Forestfund, 5 Maret 2021. Masa pandemi Covid-19 yang telah berjalan satu tahun di Indonesia nampaknya belum segera memberikan tanda-tanda akan berakhir. Namun hal tersebut tidak menyurutkan langkah para pemantau independen di Indonesia untuk tetap melakukan berbagai kegiatan monitoring hutan.

Meskipun demikian aktivitas yang dilakukan tentulah memiliki banyak perbedaan jika dibandingkan saat normal, penerapan protokol kesehatan serta penerapan kebijakan aktivitas di setiap daerah yang berbeda-beda memberikan dampak bagi keterlaksanaan dan keberlanjutan sebuah program. Penyesuaian pun merupakan pilihan yang tidak bisa dihindarkan yang berdampak pula hingga hal-hal yang terkait proses administrasi.

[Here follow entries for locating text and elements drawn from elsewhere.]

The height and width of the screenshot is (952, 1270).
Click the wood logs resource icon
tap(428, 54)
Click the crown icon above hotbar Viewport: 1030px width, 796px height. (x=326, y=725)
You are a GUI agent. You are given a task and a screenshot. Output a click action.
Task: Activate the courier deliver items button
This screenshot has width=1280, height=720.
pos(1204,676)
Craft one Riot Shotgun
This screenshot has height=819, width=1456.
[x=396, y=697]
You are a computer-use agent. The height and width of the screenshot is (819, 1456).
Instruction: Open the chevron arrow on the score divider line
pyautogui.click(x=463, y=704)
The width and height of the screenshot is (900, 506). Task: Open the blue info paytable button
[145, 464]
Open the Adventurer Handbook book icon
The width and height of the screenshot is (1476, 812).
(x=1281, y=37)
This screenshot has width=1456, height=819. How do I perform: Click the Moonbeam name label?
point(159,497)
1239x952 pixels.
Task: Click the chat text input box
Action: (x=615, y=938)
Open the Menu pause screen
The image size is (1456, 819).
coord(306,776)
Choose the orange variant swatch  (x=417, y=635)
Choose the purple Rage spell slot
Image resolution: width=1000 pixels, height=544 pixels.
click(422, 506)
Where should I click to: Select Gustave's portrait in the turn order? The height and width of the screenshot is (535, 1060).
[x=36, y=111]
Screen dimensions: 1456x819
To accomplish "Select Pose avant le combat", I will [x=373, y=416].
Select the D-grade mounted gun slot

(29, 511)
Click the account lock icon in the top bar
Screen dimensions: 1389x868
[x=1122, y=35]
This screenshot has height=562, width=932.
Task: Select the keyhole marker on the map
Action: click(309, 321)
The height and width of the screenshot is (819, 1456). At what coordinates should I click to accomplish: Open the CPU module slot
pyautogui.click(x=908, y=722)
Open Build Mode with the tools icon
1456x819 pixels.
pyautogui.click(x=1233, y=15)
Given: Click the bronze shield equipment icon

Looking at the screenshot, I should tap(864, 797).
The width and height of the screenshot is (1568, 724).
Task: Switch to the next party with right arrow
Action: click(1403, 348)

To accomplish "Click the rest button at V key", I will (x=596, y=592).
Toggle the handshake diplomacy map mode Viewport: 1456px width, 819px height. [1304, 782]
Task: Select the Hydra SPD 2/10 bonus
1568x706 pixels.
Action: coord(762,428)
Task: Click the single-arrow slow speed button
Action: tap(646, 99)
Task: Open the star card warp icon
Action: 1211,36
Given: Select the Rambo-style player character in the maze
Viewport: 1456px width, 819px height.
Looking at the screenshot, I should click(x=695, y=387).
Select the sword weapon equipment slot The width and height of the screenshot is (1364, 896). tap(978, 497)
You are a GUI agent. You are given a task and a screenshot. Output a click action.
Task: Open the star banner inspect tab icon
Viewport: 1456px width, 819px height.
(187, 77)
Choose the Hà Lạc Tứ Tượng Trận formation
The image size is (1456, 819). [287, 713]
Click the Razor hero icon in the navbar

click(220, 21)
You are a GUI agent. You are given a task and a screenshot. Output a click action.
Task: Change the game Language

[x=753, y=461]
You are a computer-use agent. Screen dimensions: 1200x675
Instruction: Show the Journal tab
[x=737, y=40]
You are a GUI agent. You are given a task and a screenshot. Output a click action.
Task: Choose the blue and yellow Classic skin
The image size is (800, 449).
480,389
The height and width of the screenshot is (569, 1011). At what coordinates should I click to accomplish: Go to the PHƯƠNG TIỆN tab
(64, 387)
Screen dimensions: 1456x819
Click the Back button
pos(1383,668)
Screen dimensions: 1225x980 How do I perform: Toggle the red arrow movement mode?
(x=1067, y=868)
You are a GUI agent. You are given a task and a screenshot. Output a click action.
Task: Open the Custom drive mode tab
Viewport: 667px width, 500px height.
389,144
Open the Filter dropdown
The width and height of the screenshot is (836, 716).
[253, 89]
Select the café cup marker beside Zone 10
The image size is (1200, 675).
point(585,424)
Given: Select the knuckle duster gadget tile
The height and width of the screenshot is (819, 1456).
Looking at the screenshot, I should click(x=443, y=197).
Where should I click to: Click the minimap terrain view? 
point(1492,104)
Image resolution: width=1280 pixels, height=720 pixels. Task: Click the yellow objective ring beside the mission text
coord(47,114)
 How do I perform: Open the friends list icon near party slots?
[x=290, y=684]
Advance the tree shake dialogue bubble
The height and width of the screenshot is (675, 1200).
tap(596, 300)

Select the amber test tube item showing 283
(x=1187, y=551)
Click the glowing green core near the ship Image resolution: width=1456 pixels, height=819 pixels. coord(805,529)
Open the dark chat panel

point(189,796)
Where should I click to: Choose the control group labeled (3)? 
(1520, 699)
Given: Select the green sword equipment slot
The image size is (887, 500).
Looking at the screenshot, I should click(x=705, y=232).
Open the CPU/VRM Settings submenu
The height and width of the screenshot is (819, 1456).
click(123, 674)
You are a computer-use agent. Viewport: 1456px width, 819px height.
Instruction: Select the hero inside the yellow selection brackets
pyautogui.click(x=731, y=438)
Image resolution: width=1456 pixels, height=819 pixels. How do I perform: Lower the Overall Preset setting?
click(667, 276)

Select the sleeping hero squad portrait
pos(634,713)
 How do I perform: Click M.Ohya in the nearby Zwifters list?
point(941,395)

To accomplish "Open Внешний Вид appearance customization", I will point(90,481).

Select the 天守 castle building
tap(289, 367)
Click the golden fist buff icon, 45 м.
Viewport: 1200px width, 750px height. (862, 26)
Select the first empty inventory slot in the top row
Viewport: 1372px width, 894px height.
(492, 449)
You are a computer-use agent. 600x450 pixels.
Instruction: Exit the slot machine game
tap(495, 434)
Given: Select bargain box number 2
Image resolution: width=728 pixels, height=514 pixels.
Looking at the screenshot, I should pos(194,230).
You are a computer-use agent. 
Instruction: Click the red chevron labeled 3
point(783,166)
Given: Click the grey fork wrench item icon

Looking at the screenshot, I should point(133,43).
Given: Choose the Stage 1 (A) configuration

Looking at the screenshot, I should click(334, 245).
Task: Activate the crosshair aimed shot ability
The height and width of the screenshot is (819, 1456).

Menyadari hal tersebut sebagai sesuatu yang tidak mudah, Independent Forest Monitoring Fund (IFM Fund) menyelenggarakan kegiatan berupa pelatihan virtual manajemen proyek yang bertujuan untuk memberikan pedoman manajemen yang baik bagi para mitra agar pelaksanaan program lebih efektif sehingga proses akuntabilitas tetap terjaga.

Dalam acara tersebut pokok-pokok pembahasan dan materi yang diberikan diantaranya mengenai manajemen administrasi, manajemen logistik, manajemen keuangan, pemantauan, evaluasi-audit, komunikasi hingga pelaporan.

Pelatihan yang dilakukan secara virtual ini diselenggarakan pada 4 Maret 2021 dengan melibatkan para mitra di berbagai daerah, khususnya lembaga mitra yang terlibat dalam skema proyek yang didukung oleh FAO-EU FLEGT. Peserta yang mengikuti acara tersebut diantaranya Perkumpulan Absolute Halimun Indonesia (Jabar), Save Aru (Maluku), Perkumpulan Alam Hijau (A-Hi - Jambi), AMAN (wilayah Tano Batak) dan JPIK Jambi.